In a decisive 6-3 ruling on June 30, 2026, the U.S. Supreme Court upheld West Virginia’s and Idaho’s laws protecting women’s and girls’ sports teams for biological females. The Court held that Title IX permits schools to maintain separate teams based on biological sex and that such classifications do not violate the Equal Protection Clause of the Fourteenth Amendment.
Justice Kavanaugh, writing for the majority (joined by Chief Justice Roberts and Justices Thomas, Alito, Gorsuch, and Barrett), reaffirmed that “sex” in Title IX refers to biological sex — the ordinary meaning at the time of the law’s enactment in 1972. The decision recognizes the inherent physical differences between males and females that make sex-segregated sports necessary for fair competition and safety. Twenty-seven states have passed similar protections in recent years, and the Court rightly declined to force schools to ignore biology in the name of gender identity.

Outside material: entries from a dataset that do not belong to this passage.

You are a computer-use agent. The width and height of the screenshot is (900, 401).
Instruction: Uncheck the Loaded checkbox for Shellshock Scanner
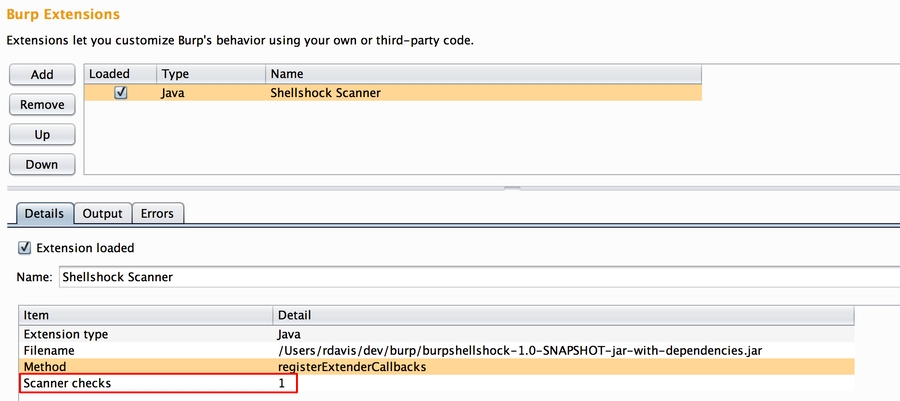click(x=121, y=93)
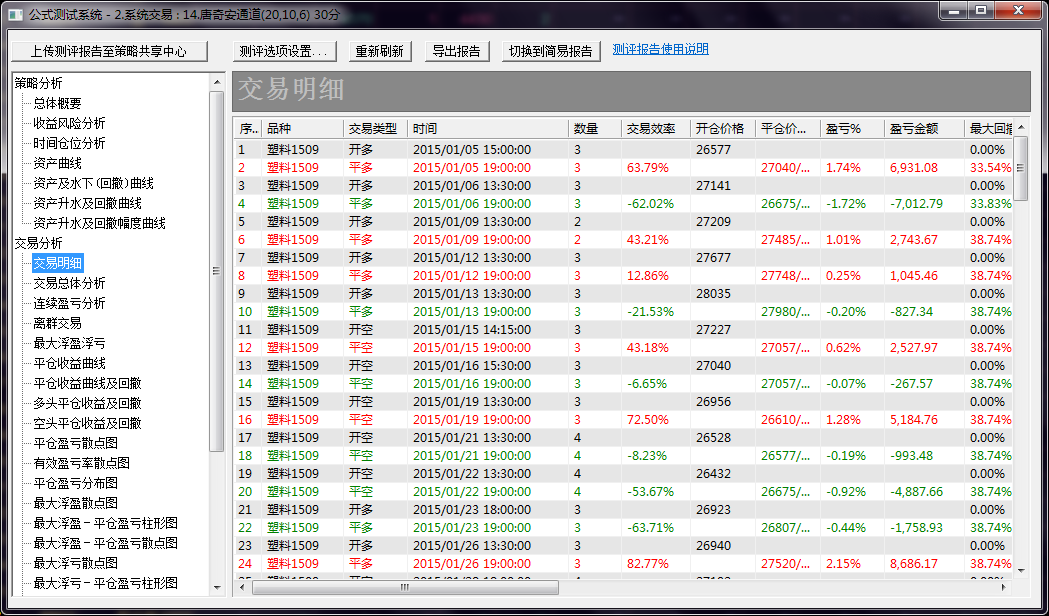Select 资产曲线 in the left tree
The image size is (1049, 616).
click(57, 163)
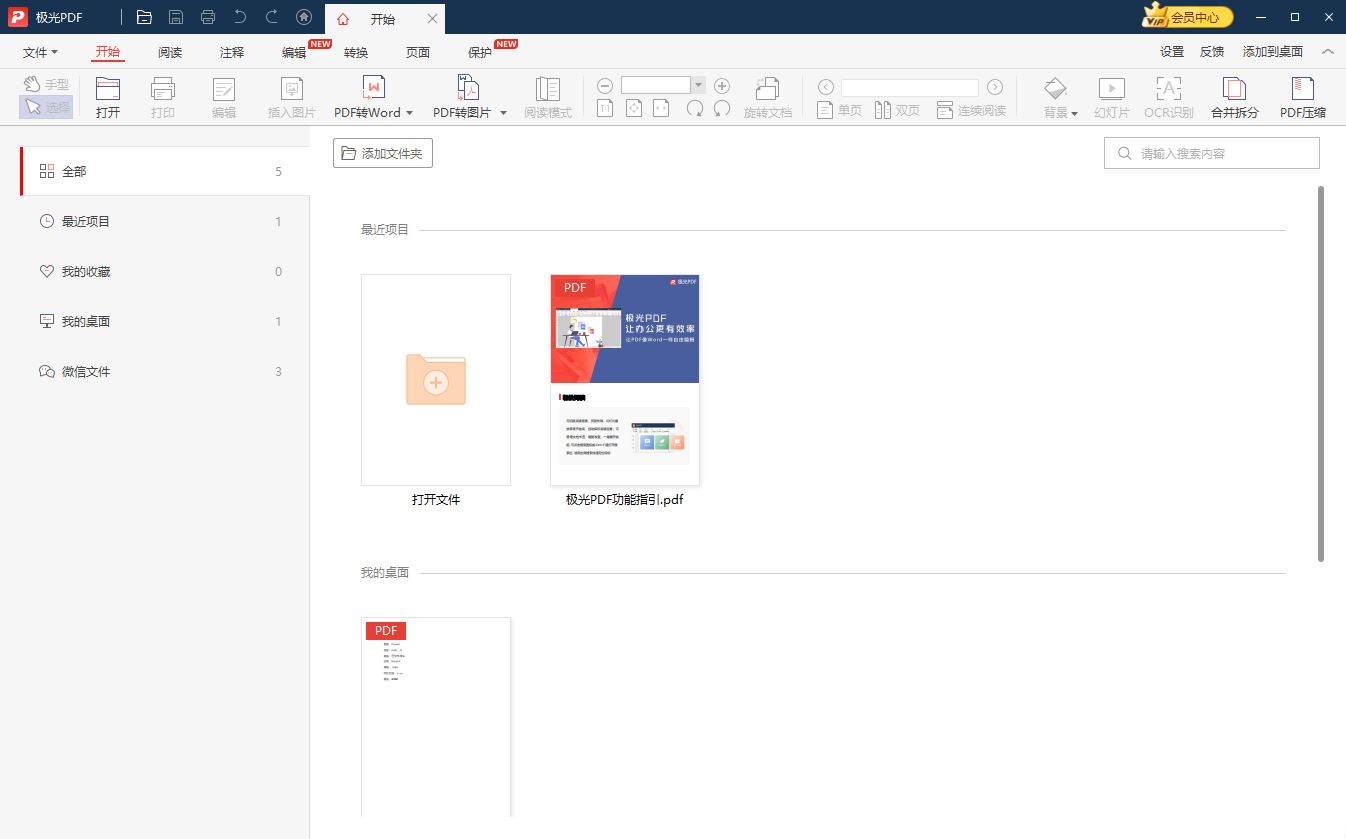This screenshot has width=1346, height=839.
Task: Activate the 手型 hand tool mode
Action: (x=47, y=85)

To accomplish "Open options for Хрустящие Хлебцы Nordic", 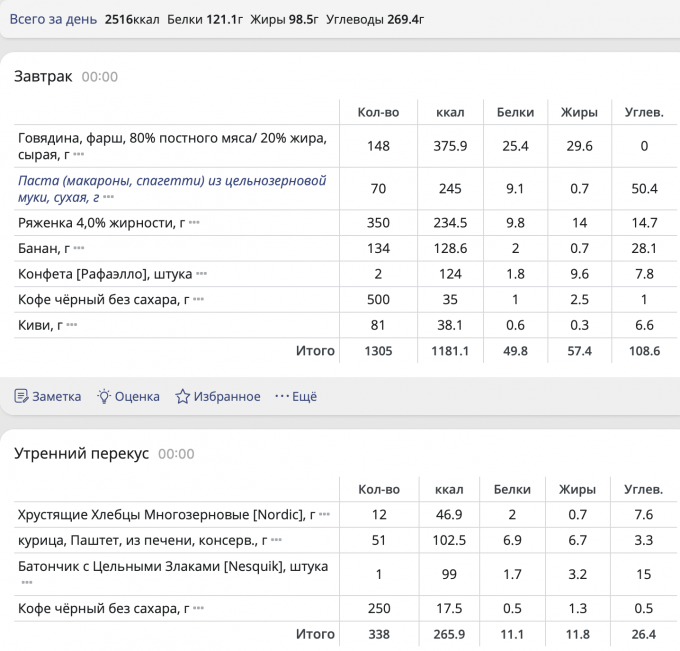I will [325, 516].
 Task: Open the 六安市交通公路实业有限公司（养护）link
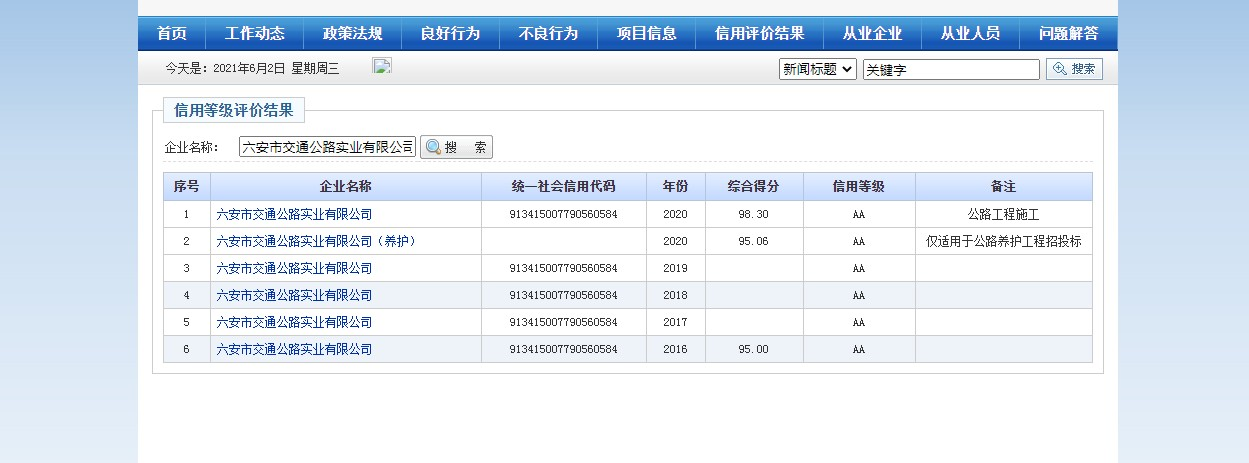315,241
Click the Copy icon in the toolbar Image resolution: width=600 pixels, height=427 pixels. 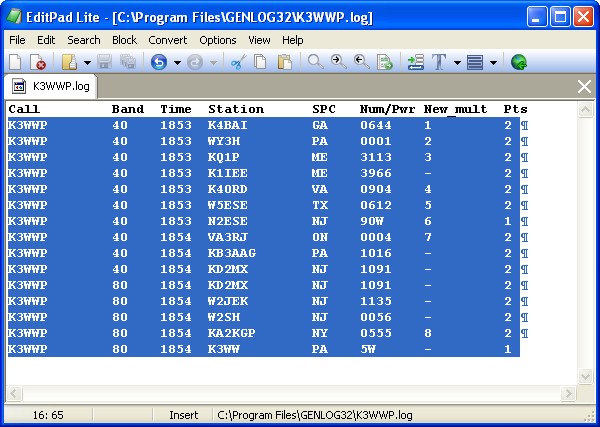coord(260,62)
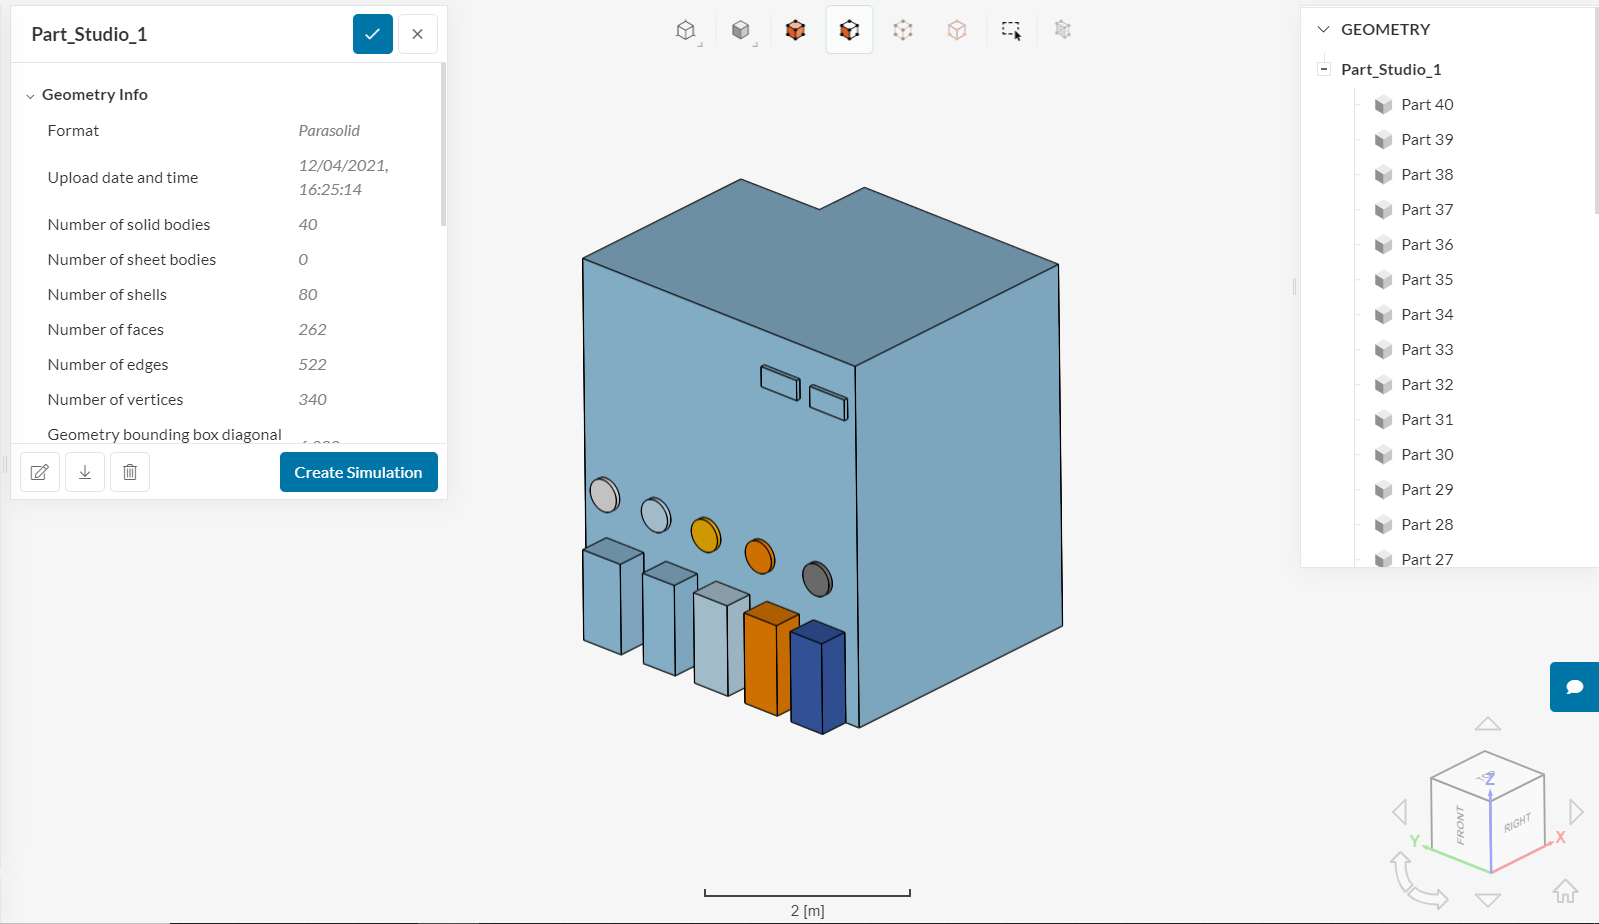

The plaintiffs — biological males identifying as female — argued for exceptions based on puberty blockers or hormones. The Court rejected this, noting that legislatures and schools are better equipped to handle the science and fairness issues than judges conducting individualized comparisons. The ruling also dismissed attempts to import Title VII/Bostock reasoning into the sports context, where competitive equity demands different considerations.
This outcome is a strong rebuke to activist courts and the Biden-era interpretations that tried to rewrite Title IX to erase sex-based distinctions. It protects female athletes from having their opportunities, scholarships, and safety compromised by biological males in their categories — a common-sense position long championed by parents, female athletes, and conservatives who refuse to let ideology trump reality.
The dissenters predictably sided with redefining sex, but the majority stood firm on biology, fairness, and the original intent of Title IX: advancing opportunities for women, not undermining them. A clear win for common sense and the rule of law.